⟨

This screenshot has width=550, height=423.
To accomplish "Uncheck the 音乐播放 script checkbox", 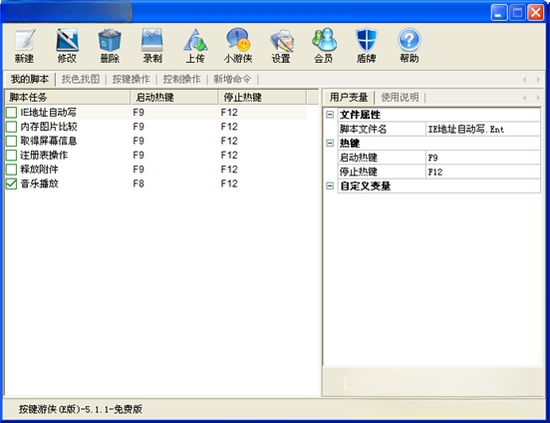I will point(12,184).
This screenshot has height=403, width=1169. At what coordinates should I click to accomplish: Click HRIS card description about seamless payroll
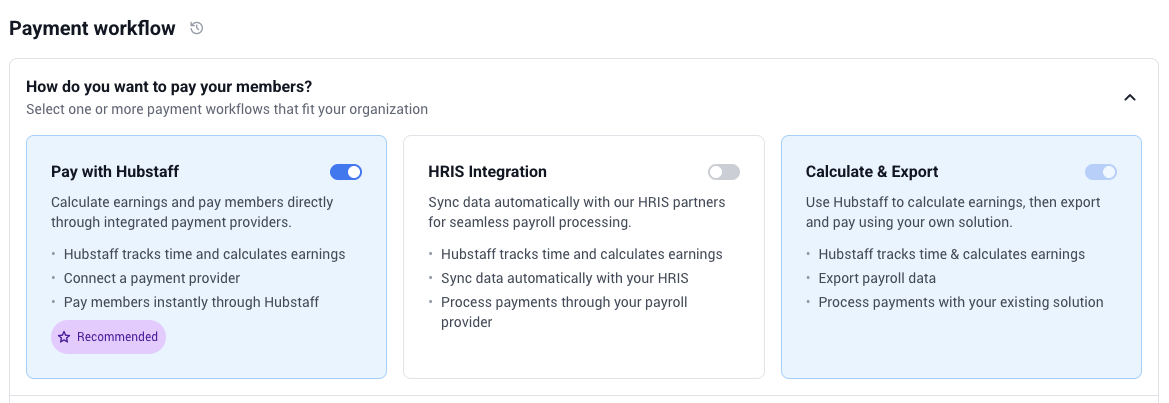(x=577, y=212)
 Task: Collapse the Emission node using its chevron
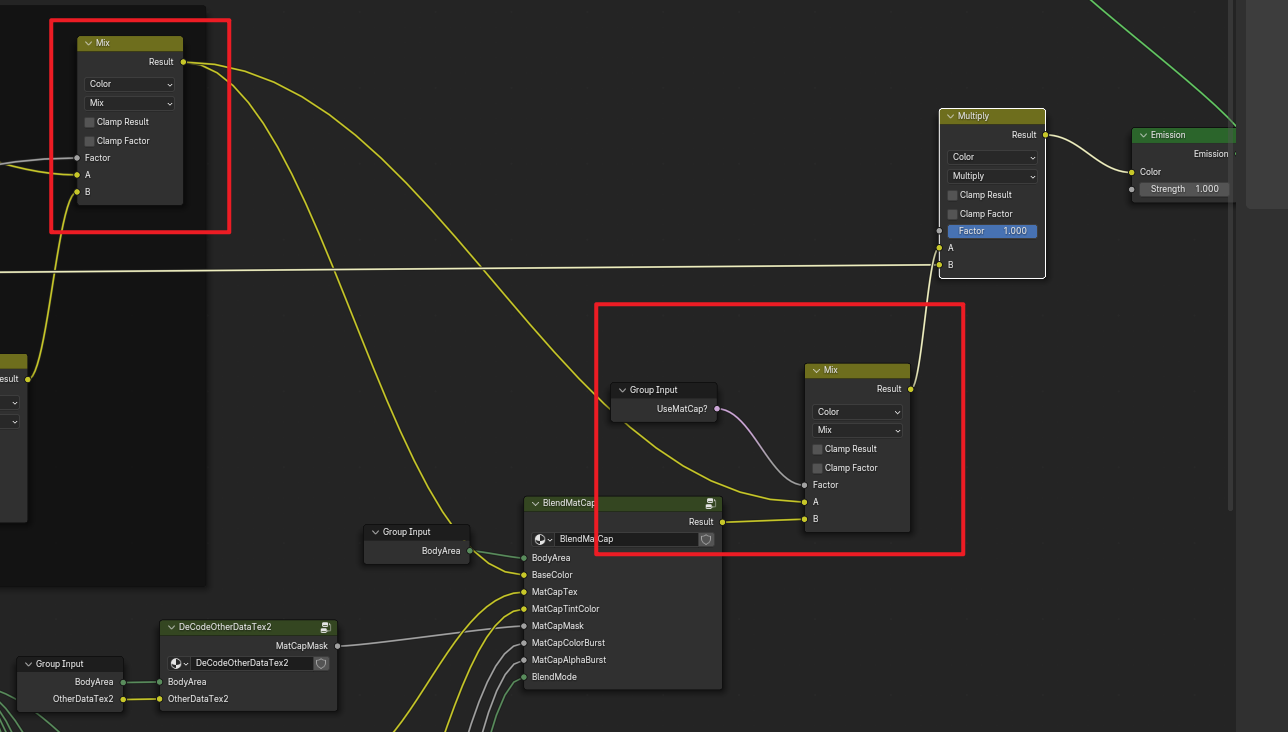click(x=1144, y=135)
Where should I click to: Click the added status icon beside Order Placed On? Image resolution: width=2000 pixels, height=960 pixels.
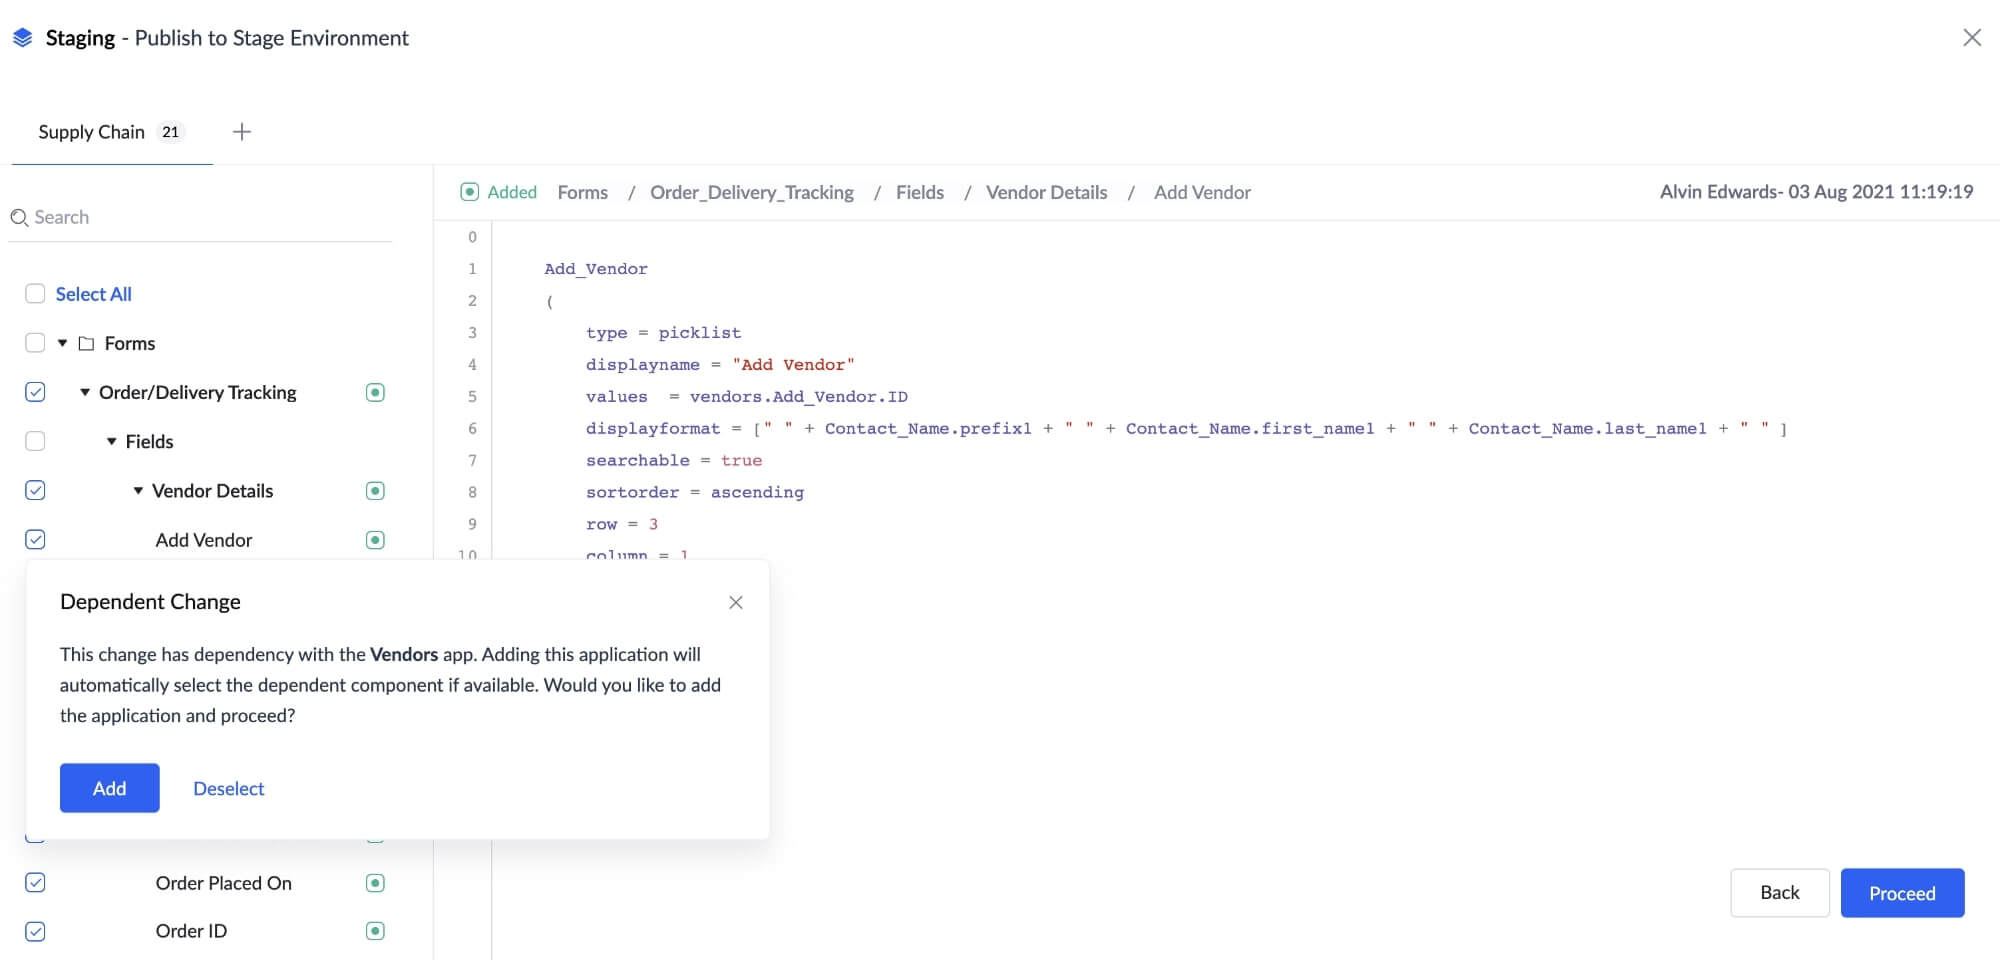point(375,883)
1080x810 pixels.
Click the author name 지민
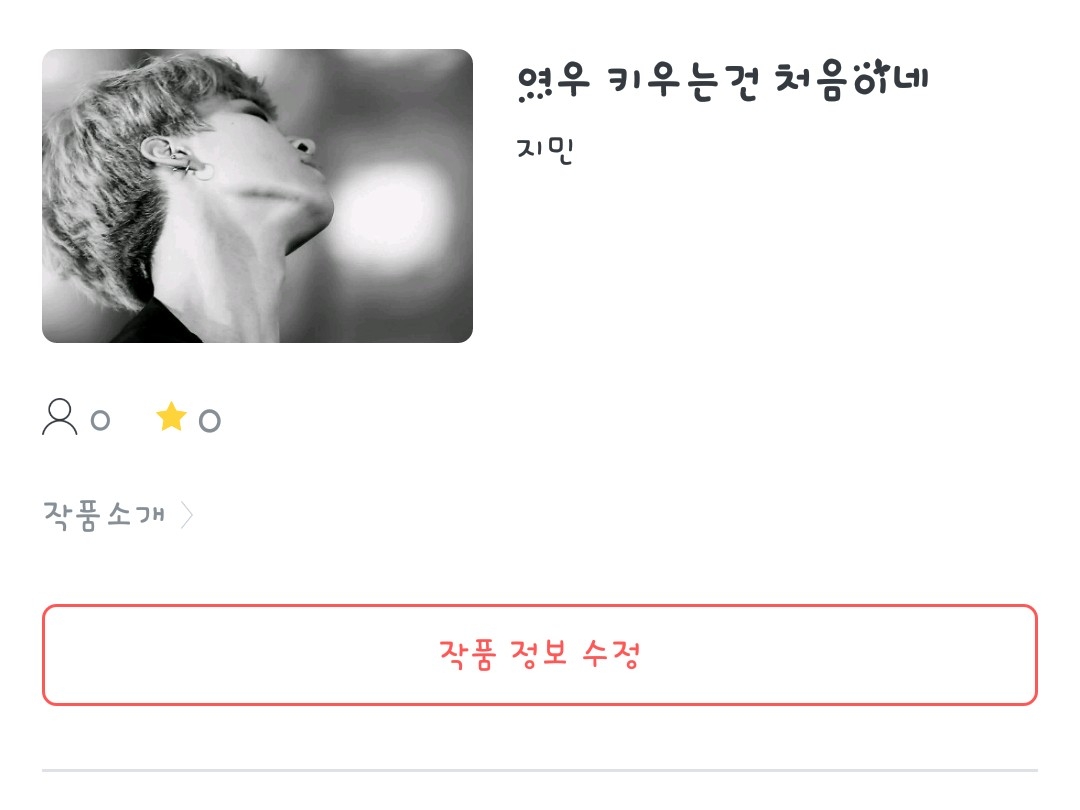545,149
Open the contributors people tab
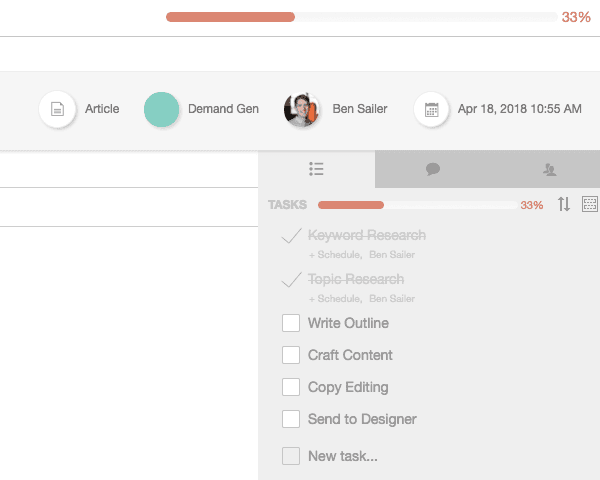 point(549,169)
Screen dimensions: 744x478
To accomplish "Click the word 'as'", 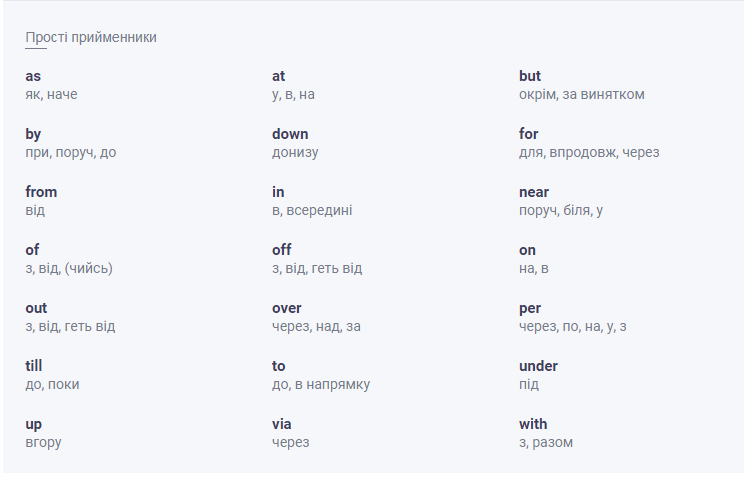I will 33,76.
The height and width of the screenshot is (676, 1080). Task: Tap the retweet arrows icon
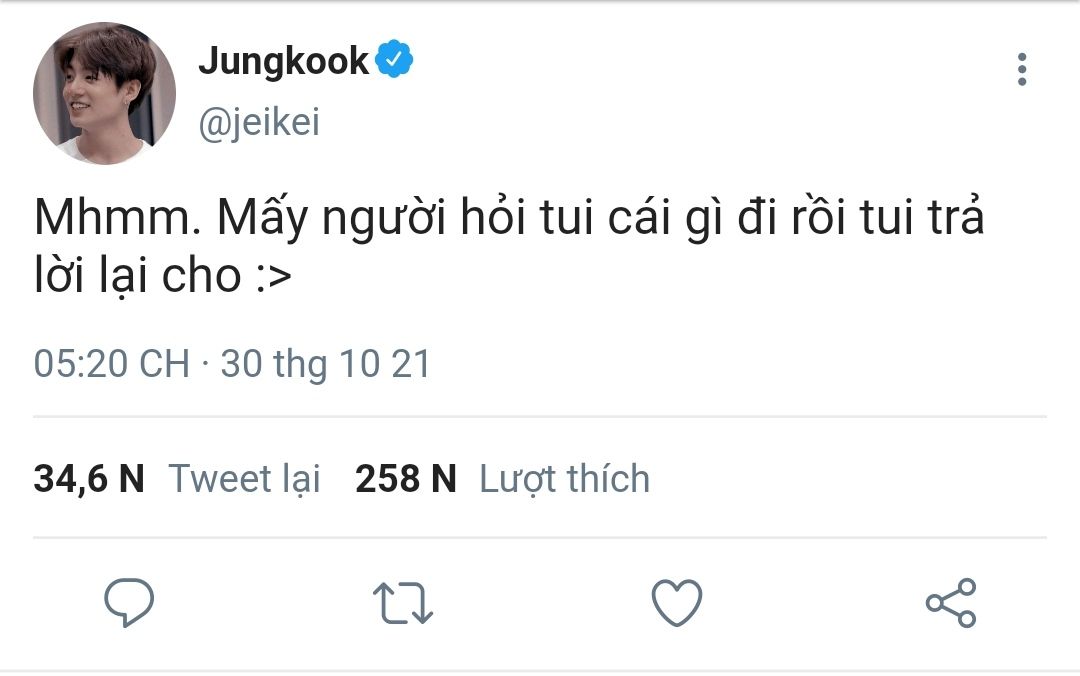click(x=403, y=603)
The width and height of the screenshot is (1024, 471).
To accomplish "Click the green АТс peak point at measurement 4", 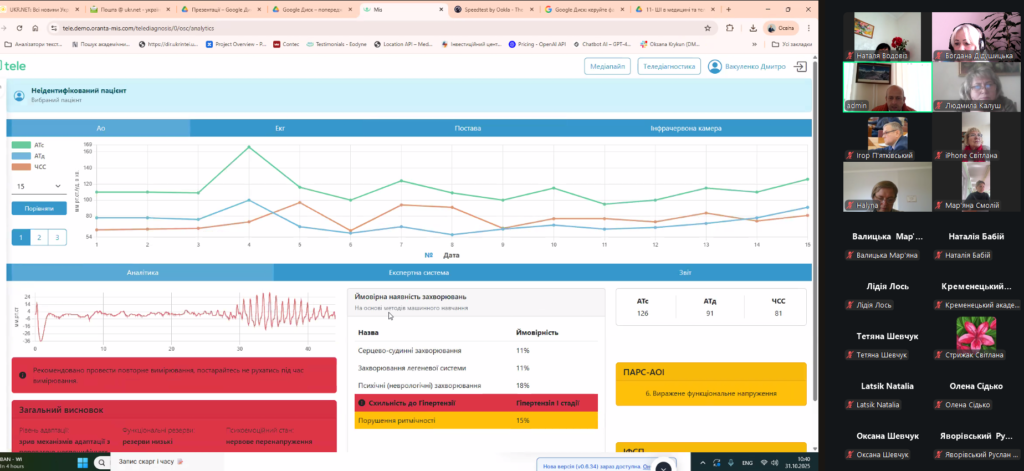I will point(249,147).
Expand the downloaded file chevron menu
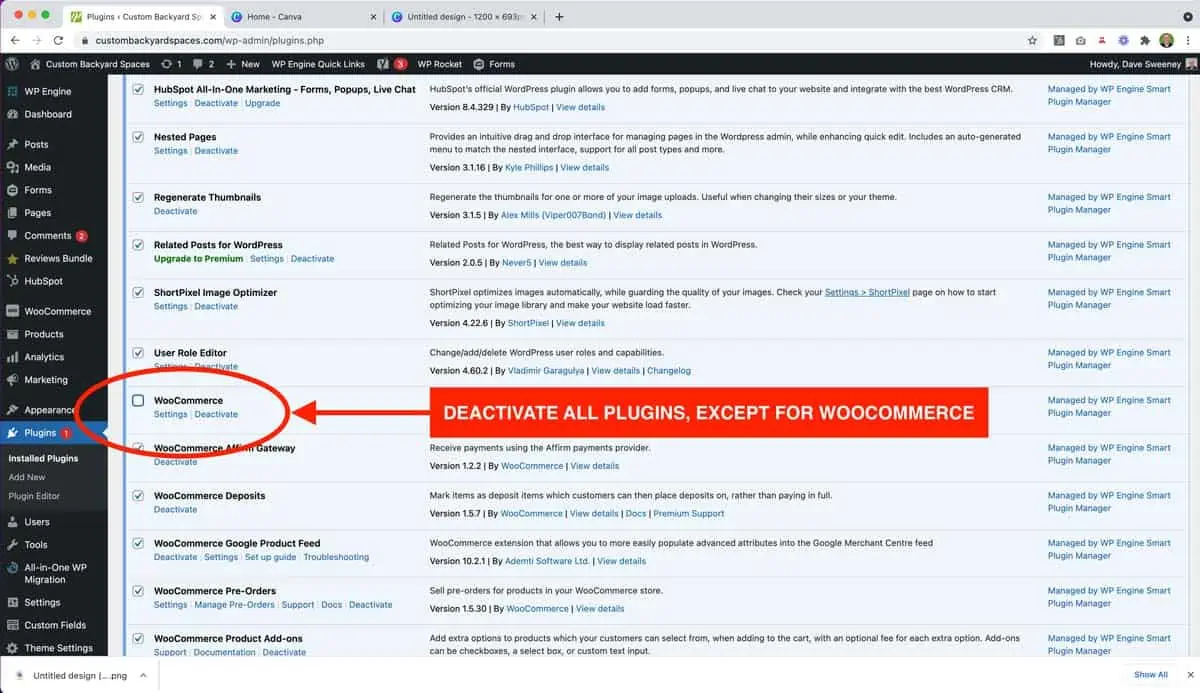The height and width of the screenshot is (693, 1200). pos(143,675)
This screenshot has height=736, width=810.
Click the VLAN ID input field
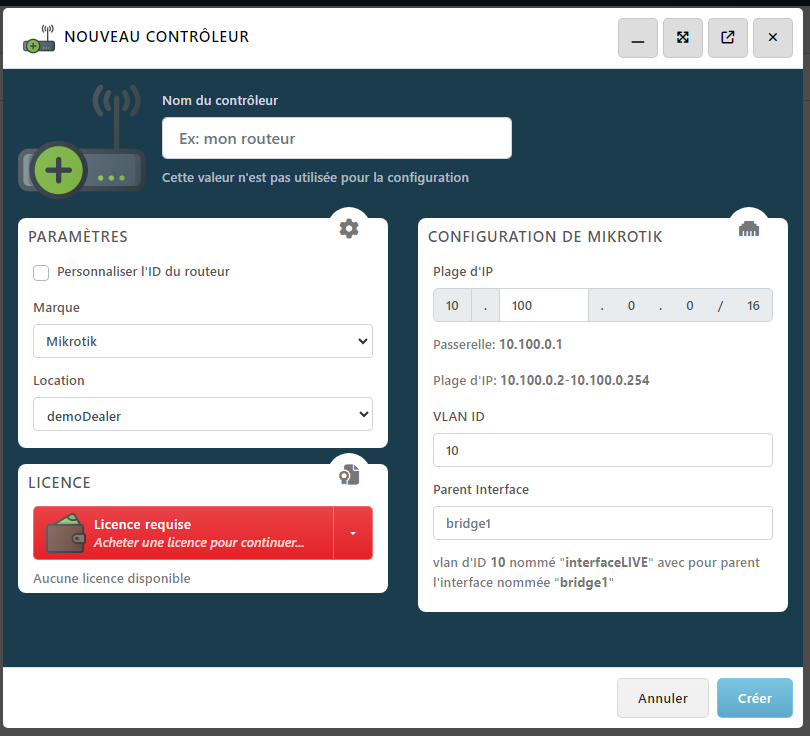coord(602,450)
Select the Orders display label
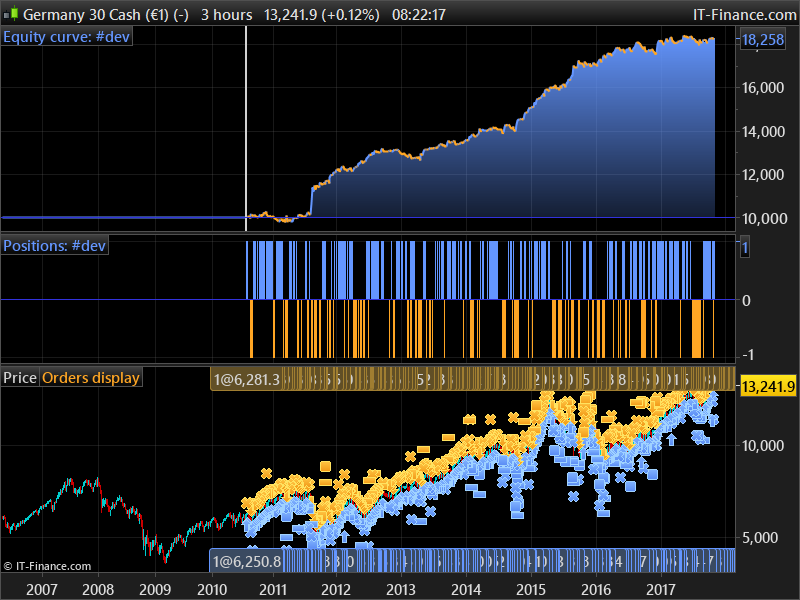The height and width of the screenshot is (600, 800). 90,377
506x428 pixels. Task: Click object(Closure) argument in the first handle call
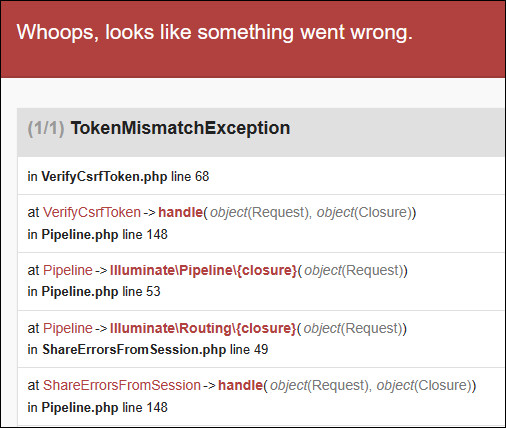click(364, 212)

⟩

**Exercise objective**
In the data above, find the line with "This screenshot has height=736, width=810." and repeat it and every line after it through the end, exactly; leave the pictures out.

**Response below**
This screenshot has height=736, width=810.
Click the VLAN ID input field
coord(602,450)
Select the Orders display label
The height and width of the screenshot is (600, 800). 90,377
506x428 pixels. Task: Click object(Closure) argument in the first handle call
click(364, 212)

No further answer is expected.